Good morning, ladies and gentlemen, and welcome to Allfunds first quarter 2023 trading update conference call. Joining us in today's conference call are Allfunds CEO, Juan Alcaraz, the CFO, Alvaro Perera, and the Global Head of Investor Relations, Silvia Rios. Mr. Alcaraz will make a brief introduction, and there will be a question and answer session that will follow. This conference call is being recorded, and an audio replay will be available at allfunds.com during the day. At this time, I would like to hand the call over to Mr. Juan Alcaraz. Sir, you may begin.

Juan Alcaraz
CEO, Allfunds

Thank you very much. Good morning to everyone, thank you for joining us today in this Q1 2023 trading update. I'm very happy to take you through the highlights for this quarter. Assets under administration for Allfunds Group increased by 3%, or EUR 40 billion, as a result of the positive evolution of both portfolios of assets, Platform Service, which increased by 3.2% since December, and Dealing & Execution assets that grew by 2.6% since last quarter. For the first time since December 2021, our assets have grown, which makes this Q1 of 2023 the strongest quarter in a year.

The increase in platform service assets, which reached EUR 937 billion, came as a result of the positive evolution of global markets in this quarter, in both equities and also fixed income, but also due to positive net flows. We saw a market performance contribution of EUR 24 billion, despite the volatility seen during the last part of the quarter. Net flows amounted to EUR 5.2 billion as a result of continued strong new client migrations onboarded into the platform, which compensated outflows due to market volatility in the last two weeks of the quarter. Let me remind you that this is the second consecutive quarter of positive flows. When moving into more detail, we have experienced organic outflows from existing clients by EUR 2.5 billion as a result of some identified situations in a limited number of clients.

This represents the lowest level of outflows in the last year.

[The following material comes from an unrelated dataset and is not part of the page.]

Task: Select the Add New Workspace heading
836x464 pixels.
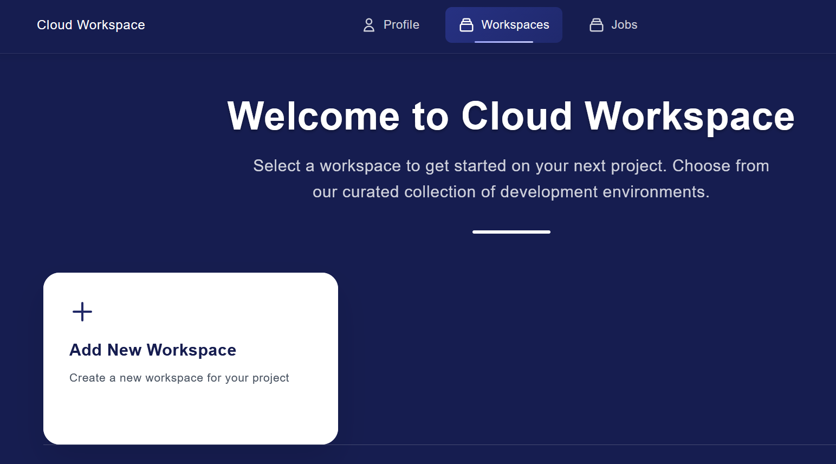Action: pyautogui.click(x=153, y=350)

In terms of migrations, you will see that, as suspected, we have managed to onboard almost EUR one billion of assets, all in the platform service. As regards to the portfolio of assets in Dealing & Execution, there has also been an increase of EUR 10 billion in this start of the year. Mostly driven by positive market performance. Year-over-year, assets under administration have decreased by almost 5%, and this compares with a decrease of 6.3% for the European mutual fund industry, according to Morningstar. We continue to consistently outgrow the market. As you might have seen in the statement today, we continue to attract new clients to our WealthTech platform. We are very excited with the progress of our strategy around the subscription-based business.

Thanks to the recent acquisitions that we made last year, we have won top new clients. The most clear example has been the partnership between Credit Suisse with Allfunds Tech Solutions that we announced a month ago. A landmark deal which proves our capacity to attract pan-European leading institutions and becoming a strong partner for this investments. It has not been an isolated case, and year-on-year, we have managed to add 29 more clients in Allfunds Tech Solutions. At Allfunds Data Analytics, there has been also an uptick in client wins with a 36% increase year-on-year, and our professional monthly users have reached 9,680 professional users in our Connect platform.

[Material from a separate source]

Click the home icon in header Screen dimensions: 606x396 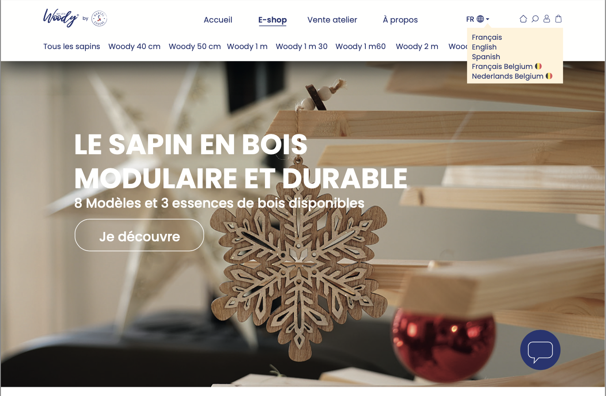pyautogui.click(x=523, y=19)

As closing remarks, I would also like to reiterate today again that we remain highly confident in our business model and the growth levers at our disposal. Prospects for this year remain positive. We have continued to see strong new client activity, demonstrating our ability to continue to win market share and deliver excellent client outcomes. Overall, our secular growth drivers, outsourcing, the shift to open architecture, and digitalization, they all remain intact. Thank you very much and, let's now open for Q&A. Thank you.

Operator

Thank you very much, Mr. Alcaraz. If you'd like to ask a question, please press star five on your telephone keypad. If you change your mind, please press star five again. Please ensure that your device is unmuted locally before proceeding with your question. Our first question comes from Philip Middleton from Bank of America. Your line is open.

Philip Middleton
Managing Director, Bank of America

Thank you for this and thanks for, you know, a good outcome in a difficult environment. I wonder, though, could you say a little bit more about the Credit Suisse assets? In particular, what revenues, roughly, are you earning from those? Also, what do you think the medium-term trajectory of those assets will be, given presumably they won't be booking new clients into Credit Suisse post the merger? I just wondered if you could give the market a bit more clarity on that issue, please.

Alvaro Perera
CFO, Allfunds

Hi, Philip. Good morning, thank you for your.

Juan Alcaraz
CEO, Allfunds

Hi.

Alvaro Perera
CFO, Allfunds

kind words. Philip, unfortunately, as I'm sure you imagine, we cannot disclose the revenue we make with our clients, whether it's CS or any of the other clients. If helpful, I would remind you what we disclosed at the time of the IPO in the prospectus. We disclosed around EUR 125 billion assets and at a margin that was below the average. Those assets, as you well might have imagined, have shrunk since then. With regards to the future of CS, we also don't have a position at the company.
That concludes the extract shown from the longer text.